社内では言えないけど ―私と部長の秘匿性高めな恋愛模様―
 二人の視線が、同時にこちらに向けられる。
「明日の午前中いっぱいですね、承知しました」
 私はぎこちなく笑って、彼女から書類の束を受け取った。
「そ? じゃあよろしく」
 多少なりともきまり悪くはあったのか、村重さんはふんと鼻を鳴らし、席を立った。
 スタスタと歩いていくその背を見送って、私は思わず溜め息を零す。
 すると、
「おい、宇佐美さんさー」
 大村さんが、私にも呆れ顔を向けていた。
「いくらなんでも、無茶振りだろうよ、それ」
 腕組みをして踏ん反り返りながら、私の手元の書類を顎で示す。
「あんまりホイホイ引き受けてると、なんでもかんでも押しつける奴が出てくるから。あまり甘やかすなって。自分の首絞めるだけだぞー」
「はい……でも、なんとかなりますから」
 私の優等生的な返事がつまらなかったのか、彼はひょいと肩を竦める。
 そして、くるりと椅子を回転させて、自分のデスクに向き直った。
 私はぺこりと会釈して、彼から預かったファイルを片付けに、書庫へと小走りした。
 横に長い造りの書庫は、両側の壁に棚が設置されていて、真ん中の通路は人がなんとかすれ違える程度の幅しかない。
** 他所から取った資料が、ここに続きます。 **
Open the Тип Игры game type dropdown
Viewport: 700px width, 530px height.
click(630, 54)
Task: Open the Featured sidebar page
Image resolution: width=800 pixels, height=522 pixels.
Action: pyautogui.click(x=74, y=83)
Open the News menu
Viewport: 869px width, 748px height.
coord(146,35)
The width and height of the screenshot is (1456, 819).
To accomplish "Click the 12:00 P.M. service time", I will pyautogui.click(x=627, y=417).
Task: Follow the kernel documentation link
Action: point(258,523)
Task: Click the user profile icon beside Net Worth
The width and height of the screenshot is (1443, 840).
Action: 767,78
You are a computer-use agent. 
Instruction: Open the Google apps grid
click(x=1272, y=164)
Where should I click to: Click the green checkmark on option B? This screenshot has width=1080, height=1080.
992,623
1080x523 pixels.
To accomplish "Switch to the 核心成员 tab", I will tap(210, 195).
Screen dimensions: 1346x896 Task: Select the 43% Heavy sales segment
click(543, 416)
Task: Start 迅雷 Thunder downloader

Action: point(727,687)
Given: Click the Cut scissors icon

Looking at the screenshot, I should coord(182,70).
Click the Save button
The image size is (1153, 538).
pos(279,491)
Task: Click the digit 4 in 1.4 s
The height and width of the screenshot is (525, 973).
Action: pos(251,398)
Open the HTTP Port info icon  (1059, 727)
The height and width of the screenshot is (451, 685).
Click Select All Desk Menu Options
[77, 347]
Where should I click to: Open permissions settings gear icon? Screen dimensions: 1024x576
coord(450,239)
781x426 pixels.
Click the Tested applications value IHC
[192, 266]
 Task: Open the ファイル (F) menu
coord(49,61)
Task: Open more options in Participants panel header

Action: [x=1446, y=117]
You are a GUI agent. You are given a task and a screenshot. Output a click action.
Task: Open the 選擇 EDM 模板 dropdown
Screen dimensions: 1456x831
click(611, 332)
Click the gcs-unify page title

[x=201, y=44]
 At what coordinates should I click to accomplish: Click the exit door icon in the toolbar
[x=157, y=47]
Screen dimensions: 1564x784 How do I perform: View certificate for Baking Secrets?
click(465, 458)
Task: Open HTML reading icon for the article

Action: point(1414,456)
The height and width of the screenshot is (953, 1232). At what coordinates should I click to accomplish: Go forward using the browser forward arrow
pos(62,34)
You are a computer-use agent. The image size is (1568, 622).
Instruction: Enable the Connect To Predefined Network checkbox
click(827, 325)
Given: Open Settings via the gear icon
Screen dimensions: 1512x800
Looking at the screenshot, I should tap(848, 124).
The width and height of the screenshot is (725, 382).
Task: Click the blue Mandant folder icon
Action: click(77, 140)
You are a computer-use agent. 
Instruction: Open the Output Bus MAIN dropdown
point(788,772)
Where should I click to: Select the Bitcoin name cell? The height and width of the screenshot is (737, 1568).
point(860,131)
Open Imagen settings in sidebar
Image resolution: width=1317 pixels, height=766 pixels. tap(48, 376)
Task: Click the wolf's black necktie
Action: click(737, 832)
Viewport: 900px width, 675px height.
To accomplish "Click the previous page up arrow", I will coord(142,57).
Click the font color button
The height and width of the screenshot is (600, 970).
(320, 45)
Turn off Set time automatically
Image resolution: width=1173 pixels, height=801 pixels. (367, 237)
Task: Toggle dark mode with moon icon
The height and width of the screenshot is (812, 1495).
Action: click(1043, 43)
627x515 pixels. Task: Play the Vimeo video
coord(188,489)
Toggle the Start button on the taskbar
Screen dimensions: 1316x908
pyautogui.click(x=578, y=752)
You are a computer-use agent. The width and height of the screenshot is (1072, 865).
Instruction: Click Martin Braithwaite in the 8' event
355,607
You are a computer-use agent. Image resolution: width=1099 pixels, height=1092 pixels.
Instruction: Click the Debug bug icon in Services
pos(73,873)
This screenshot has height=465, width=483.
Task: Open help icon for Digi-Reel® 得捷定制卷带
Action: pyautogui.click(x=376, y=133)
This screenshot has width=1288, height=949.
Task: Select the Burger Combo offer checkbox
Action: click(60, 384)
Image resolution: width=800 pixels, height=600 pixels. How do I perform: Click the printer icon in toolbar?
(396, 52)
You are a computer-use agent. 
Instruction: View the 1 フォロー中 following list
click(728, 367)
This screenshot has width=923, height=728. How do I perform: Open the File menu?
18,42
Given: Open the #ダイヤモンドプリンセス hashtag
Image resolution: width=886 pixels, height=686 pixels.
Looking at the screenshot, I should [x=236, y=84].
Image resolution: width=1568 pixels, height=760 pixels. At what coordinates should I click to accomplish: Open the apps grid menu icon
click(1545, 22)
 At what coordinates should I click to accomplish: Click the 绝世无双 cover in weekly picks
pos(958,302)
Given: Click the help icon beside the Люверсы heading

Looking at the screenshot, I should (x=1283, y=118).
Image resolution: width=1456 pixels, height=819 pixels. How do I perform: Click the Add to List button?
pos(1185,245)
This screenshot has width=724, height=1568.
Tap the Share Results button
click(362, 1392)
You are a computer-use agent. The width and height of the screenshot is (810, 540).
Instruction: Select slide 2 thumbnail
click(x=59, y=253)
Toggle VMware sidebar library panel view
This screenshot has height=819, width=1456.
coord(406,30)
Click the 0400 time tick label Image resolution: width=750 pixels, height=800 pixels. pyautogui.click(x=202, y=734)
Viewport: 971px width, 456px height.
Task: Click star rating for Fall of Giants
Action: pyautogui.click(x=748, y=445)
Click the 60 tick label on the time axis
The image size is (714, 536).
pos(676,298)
 私はファイルをしまい終えると、棚に背を預けて肩を落とした。
 ーーホイホイ引き受けなくても、結局なんでもかんでも押しつけられる。
 ファイルを書庫に戻すくらい自分でやってほしいとか、ギリギリまで溜め込んだ仕事を土壇場で振ってこないでほしいとか、私にだって思うことはたくさんある。
 それでも断れないのは、言いたいことをのみ込む、私の性格だけが理由ではない。
 総合職の補佐的業務を行う事務職、それが私の役割だから。
 あの村重さんも、最初はすごく申し訳なさそうに頼んできた。
 それでも、それが私の役目と引き受けていたから、それでいいんだという認識に変わったのかもしれない。
 こういうことはもはや日常茶飯事で、本人は後輩いじめとはまるで思っていない。
 そこに悪意はない、そう思っていた方が、みんなも私も平和でいられる。